◆ About this task
Please transcribe every record below exactly as it appears.

◆ Input material
·····

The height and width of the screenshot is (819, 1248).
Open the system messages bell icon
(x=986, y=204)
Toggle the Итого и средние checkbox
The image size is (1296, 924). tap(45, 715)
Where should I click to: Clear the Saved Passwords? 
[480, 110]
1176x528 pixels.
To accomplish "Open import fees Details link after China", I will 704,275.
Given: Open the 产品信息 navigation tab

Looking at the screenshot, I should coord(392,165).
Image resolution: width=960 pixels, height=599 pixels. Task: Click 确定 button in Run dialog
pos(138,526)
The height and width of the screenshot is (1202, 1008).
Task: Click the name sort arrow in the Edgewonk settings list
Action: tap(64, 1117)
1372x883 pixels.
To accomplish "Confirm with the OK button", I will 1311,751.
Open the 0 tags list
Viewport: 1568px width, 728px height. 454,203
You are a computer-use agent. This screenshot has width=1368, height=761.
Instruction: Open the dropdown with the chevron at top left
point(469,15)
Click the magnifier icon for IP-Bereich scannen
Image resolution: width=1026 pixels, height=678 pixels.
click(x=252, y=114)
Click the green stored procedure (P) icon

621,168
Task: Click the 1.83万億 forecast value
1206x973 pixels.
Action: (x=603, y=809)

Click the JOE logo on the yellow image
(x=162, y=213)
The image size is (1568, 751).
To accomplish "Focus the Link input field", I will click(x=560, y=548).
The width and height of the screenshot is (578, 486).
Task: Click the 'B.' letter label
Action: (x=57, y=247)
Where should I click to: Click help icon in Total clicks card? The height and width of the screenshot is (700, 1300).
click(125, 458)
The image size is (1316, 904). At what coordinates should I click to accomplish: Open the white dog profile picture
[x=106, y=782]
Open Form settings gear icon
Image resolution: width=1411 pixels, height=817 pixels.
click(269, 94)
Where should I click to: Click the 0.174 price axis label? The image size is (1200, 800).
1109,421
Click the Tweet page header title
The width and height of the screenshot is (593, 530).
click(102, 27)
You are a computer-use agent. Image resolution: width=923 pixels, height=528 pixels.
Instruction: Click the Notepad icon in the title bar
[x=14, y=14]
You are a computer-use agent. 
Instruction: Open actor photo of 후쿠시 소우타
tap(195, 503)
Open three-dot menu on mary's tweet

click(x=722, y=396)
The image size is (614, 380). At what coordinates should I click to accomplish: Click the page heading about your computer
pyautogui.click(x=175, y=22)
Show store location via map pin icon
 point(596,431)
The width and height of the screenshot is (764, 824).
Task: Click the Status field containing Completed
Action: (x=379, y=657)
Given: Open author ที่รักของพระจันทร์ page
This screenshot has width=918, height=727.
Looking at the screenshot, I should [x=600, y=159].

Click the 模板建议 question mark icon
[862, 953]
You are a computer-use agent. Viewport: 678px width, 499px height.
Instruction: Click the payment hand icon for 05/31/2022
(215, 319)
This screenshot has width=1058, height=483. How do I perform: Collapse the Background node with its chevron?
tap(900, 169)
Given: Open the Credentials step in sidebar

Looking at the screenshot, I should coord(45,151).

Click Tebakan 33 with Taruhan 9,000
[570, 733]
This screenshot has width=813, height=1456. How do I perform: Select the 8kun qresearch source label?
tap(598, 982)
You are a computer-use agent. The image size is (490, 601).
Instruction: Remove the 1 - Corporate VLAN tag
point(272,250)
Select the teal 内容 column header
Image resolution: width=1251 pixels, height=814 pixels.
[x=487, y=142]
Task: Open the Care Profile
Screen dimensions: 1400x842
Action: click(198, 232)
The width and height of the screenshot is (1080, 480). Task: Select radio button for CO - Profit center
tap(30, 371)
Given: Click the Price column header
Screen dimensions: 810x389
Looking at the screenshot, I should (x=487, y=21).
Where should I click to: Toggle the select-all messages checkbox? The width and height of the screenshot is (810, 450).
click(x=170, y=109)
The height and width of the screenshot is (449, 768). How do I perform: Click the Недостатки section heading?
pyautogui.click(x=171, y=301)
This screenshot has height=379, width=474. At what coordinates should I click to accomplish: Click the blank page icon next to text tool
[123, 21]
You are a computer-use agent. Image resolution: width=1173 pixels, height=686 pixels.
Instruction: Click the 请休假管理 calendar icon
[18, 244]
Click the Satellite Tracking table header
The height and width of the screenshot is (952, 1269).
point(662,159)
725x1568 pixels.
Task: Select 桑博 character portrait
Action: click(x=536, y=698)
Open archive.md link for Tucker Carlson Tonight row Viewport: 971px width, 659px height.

·····

◆ Worked solution
The height and width of the screenshot is (819, 1248).
Open the system messages bell icon
(x=986, y=204)
Toggle the Итого и средние checkbox
The image size is (1296, 924). tap(45, 715)
Where should I click to: Clear the Saved Passwords? 
[480, 110]
1176x528 pixels.
To accomplish "Open import fees Details link after China", I will 704,275.
Given: Open the 产品信息 navigation tab

Looking at the screenshot, I should coord(392,165).
Image resolution: width=960 pixels, height=599 pixels. Task: Click 确定 button in Run dialog
pos(138,526)
The height and width of the screenshot is (1202, 1008).
Task: Click the name sort arrow in the Edgewonk settings list
Action: tap(64, 1117)
1372x883 pixels.
To accomplish "Confirm with the OK button", I will 1311,751.
Open the 0 tags list
Viewport: 1568px width, 728px height. 454,203
You are a computer-use agent. This screenshot has width=1368, height=761.
Instruction: Open the dropdown with the chevron at top left
point(469,15)
Click the magnifier icon for IP-Bereich scannen
Image resolution: width=1026 pixels, height=678 pixels.
click(x=252, y=114)
Click the green stored procedure (P) icon

621,168
Task: Click the 1.83万億 forecast value
1206x973 pixels.
Action: (x=603, y=809)

Click the JOE logo on the yellow image
(x=162, y=213)
The image size is (1568, 751).
To accomplish "Focus the Link input field", I will click(x=560, y=548).
The width and height of the screenshot is (578, 486).
Task: Click the 'B.' letter label
Action: (x=57, y=247)
Where should I click to: Click help icon in Total clicks card? The height and width of the screenshot is (700, 1300).
click(125, 458)
The image size is (1316, 904). At what coordinates should I click to accomplish: Open the white dog profile picture
[x=106, y=782]
Open Form settings gear icon
Image resolution: width=1411 pixels, height=817 pixels.
click(269, 94)
Where should I click to: Click the 0.174 price axis label? The image size is (1200, 800).
1109,421
Click the Tweet page header title
The width and height of the screenshot is (593, 530).
click(102, 27)
You are a computer-use agent. Image resolution: width=923 pixels, height=528 pixels.
Instruction: Click the Notepad icon in the title bar
[x=14, y=14]
You are a computer-use agent. 
Instruction: Open actor photo of 후쿠시 소우타
tap(195, 503)
Open three-dot menu on mary's tweet

click(x=722, y=396)
The image size is (614, 380). At what coordinates should I click to accomplish: Click the page heading about your computer
pyautogui.click(x=175, y=22)
Show store location via map pin icon
 point(596,431)
The width and height of the screenshot is (764, 824).
Task: Click the Status field containing Completed
Action: (x=379, y=657)
Given: Open author ที่รักของพระจันทร์ page
This screenshot has width=918, height=727.
Looking at the screenshot, I should [x=600, y=159].

Click the 模板建议 question mark icon
[862, 953]
You are a computer-use agent. Viewport: 678px width, 499px height.
Instruction: Click the payment hand icon for 05/31/2022
(215, 319)
This screenshot has width=1058, height=483. How do I perform: Collapse the Background node with its chevron?
tap(900, 169)
Given: Open the Credentials step in sidebar

Looking at the screenshot, I should coord(45,151).

Click Tebakan 33 with Taruhan 9,000
[570, 733]
This screenshot has width=813, height=1456. How do I perform: Select the 8kun qresearch source label?
tap(598, 982)
You are a computer-use agent. The image size is (490, 601).
Instruction: Remove the 1 - Corporate VLAN tag
point(272,250)
Select the teal 内容 column header
Image resolution: width=1251 pixels, height=814 pixels.
[x=487, y=142]
Task: Open the Care Profile
Screen dimensions: 1400x842
Action: click(198, 232)
The width and height of the screenshot is (1080, 480). Task: Select radio button for CO - Profit center
tap(30, 371)
Given: Click the Price column header
Screen dimensions: 810x389
Looking at the screenshot, I should (x=487, y=21).
Where should I click to: Toggle the select-all messages checkbox? The width and height of the screenshot is (810, 450).
click(x=170, y=109)
The height and width of the screenshot is (449, 768). How do I perform: Click the Недостатки section heading?
pyautogui.click(x=171, y=301)
This screenshot has height=379, width=474. At what coordinates should I click to accomplish: Click the blank page icon next to text tool
[123, 21]
You are a computer-use agent. Image resolution: width=1173 pixels, height=686 pixels.
Instruction: Click the 请休假管理 calendar icon
[18, 244]
Click the Satellite Tracking table header
The height and width of the screenshot is (952, 1269).
point(662,159)
725x1568 pixels.
Task: Select 桑博 character portrait
Action: click(x=536, y=698)
Open archive.md link for Tucker Carlson Tonight row Viewport: 971px width, 659px height.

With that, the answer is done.